Segment Start: EXCERPTED DATA
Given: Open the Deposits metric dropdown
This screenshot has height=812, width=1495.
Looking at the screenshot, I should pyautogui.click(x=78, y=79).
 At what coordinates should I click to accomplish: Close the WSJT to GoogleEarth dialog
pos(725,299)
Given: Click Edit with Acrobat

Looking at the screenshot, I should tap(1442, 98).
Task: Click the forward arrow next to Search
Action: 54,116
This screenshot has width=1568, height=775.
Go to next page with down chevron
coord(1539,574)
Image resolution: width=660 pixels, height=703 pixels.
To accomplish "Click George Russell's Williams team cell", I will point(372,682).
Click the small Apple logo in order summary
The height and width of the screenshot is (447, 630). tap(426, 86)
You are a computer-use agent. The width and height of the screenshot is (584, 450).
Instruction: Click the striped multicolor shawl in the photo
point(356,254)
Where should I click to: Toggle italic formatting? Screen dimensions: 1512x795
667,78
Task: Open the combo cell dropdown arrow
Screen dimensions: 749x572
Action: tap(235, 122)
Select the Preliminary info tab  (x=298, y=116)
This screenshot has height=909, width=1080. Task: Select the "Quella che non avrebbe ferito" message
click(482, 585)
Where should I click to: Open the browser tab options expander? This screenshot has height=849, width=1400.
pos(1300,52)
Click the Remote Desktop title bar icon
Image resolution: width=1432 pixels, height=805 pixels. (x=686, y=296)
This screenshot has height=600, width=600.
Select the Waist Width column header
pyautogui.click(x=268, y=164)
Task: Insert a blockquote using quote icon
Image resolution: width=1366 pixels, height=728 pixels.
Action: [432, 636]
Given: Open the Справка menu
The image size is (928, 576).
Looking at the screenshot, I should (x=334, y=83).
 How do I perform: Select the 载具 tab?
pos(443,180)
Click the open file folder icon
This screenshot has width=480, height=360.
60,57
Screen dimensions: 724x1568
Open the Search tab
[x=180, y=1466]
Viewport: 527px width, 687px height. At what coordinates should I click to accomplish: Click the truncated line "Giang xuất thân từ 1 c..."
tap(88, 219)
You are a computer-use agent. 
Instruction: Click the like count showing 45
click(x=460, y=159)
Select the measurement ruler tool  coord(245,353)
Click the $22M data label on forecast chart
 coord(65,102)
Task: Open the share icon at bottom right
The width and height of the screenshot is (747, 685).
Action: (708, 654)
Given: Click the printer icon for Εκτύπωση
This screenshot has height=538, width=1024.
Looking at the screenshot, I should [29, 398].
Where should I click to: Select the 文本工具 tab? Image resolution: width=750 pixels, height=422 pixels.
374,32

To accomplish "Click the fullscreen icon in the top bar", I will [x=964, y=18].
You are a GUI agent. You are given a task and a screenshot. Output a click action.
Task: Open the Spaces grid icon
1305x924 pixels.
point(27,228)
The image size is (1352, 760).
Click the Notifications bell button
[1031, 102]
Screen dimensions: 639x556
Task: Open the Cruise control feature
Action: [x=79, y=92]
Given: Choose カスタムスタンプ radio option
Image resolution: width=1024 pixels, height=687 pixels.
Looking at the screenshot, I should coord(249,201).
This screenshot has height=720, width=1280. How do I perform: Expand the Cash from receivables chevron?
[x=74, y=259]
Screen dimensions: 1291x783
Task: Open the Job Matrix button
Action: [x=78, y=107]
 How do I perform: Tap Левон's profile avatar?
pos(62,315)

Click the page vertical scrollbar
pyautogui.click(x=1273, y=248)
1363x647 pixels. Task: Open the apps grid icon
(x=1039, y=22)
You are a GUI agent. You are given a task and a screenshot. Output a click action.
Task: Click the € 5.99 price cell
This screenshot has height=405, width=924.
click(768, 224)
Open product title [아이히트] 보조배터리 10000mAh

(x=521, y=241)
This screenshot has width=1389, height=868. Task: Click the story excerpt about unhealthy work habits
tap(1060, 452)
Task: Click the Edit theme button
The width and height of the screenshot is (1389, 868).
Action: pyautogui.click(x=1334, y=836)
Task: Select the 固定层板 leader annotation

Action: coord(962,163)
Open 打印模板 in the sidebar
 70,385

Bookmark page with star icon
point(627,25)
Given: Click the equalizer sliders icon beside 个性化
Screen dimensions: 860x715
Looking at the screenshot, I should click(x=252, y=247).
Segment End: EXCERPTED DATA
TASK ITEM: All lines that hold the word "dropdown" should be copied from the data.

ANSWER FOR THIS EXERCISE:
Given: Open the Deposits metric dropdown
Task: Open the combo cell dropdown arrow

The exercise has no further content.